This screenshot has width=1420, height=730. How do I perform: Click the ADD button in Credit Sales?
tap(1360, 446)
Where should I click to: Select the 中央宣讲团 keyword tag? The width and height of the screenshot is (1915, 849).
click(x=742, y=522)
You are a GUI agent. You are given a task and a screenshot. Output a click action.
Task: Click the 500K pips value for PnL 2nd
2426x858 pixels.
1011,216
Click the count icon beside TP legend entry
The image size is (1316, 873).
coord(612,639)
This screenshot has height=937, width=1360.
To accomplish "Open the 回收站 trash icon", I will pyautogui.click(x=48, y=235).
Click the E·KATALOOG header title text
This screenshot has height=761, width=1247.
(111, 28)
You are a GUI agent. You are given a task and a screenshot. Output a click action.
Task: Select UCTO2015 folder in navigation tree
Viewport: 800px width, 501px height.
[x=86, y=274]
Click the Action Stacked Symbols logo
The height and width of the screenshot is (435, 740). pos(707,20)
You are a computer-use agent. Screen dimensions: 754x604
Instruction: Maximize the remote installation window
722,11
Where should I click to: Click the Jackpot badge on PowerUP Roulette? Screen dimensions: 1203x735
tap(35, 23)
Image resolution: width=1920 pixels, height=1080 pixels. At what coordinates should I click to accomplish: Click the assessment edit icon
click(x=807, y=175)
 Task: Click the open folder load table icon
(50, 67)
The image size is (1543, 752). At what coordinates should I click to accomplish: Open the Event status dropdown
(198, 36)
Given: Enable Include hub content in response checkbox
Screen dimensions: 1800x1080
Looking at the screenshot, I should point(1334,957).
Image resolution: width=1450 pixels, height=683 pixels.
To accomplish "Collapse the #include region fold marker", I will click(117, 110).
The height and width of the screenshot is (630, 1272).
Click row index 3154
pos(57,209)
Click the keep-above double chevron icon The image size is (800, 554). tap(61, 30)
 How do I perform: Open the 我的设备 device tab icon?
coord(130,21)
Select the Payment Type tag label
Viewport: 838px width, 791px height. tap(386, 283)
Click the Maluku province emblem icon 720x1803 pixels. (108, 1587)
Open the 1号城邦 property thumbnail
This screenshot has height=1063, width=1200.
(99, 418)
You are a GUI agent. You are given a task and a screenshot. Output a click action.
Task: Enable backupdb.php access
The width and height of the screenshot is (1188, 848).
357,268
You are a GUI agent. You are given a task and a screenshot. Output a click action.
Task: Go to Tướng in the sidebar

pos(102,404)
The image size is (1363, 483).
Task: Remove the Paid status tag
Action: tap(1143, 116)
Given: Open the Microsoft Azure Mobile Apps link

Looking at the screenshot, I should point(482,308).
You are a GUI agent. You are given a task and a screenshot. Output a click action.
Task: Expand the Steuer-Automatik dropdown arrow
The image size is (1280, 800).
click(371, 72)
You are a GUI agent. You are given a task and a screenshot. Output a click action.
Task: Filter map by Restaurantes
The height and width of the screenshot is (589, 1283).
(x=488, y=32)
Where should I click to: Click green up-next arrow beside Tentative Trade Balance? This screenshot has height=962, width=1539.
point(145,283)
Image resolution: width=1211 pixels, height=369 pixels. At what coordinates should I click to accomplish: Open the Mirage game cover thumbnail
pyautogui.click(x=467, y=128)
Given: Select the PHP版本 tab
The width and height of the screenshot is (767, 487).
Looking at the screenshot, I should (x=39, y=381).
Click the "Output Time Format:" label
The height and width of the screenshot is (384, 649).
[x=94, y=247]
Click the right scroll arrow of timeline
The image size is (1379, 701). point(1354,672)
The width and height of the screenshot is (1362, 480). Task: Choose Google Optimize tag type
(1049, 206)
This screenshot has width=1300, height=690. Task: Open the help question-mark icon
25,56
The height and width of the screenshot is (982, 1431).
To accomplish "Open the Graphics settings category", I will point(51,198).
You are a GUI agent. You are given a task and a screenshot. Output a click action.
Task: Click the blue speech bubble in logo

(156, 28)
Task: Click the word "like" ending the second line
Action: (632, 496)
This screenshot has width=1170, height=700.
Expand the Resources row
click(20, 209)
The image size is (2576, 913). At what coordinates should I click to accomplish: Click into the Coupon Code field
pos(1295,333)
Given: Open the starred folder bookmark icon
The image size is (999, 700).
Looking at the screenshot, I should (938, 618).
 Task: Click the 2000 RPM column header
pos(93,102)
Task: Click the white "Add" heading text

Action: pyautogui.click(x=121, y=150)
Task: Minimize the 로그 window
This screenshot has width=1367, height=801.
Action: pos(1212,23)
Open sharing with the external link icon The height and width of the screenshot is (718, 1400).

§

### Work instructions
Go through the data and gather every line that holds "will".

### Solved problem
To accomplish "Open the 回收站 trash icon", I will pyautogui.click(x=48, y=235).
To accomplish "Collapse the #include region fold marker", I will click(117, 110).
To accomplish "Open the Graphics settings category", I will point(51,198).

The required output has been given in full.